◆ **WHAT NEEDS TO BE DONE**
Scan the entries for lines with the word "agent" and copy those lines.
-- EXTRACTED INFORMATION follows --
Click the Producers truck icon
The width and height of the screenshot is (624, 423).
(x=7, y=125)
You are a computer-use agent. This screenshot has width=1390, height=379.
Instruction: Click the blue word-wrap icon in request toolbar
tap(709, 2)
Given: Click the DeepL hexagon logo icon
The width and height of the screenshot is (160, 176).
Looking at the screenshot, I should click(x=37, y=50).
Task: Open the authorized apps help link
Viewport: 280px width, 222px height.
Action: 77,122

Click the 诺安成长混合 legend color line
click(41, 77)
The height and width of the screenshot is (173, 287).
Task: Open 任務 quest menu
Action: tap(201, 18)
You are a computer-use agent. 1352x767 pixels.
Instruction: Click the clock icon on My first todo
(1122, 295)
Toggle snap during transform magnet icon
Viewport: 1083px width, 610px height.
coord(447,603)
-- EXTRACTED INFORMATION concluded --
-- EXTRACTED INFORMATION follows --
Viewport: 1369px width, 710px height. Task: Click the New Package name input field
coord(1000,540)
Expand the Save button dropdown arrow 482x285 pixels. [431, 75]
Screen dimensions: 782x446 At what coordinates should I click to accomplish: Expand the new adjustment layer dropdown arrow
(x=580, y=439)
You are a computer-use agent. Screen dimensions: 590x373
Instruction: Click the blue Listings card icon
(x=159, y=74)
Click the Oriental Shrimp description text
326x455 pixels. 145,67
-- EXTRACTED INFORMATION concluded --
◆ **RESPONSE FOR THIS EXERCISE**
You are a computer-use agent. This screenshot has width=1390, height=379.
You are a computer-use agent. 1352x767 pixels.
You are a computer-use agent. Screen dimensions: 590x373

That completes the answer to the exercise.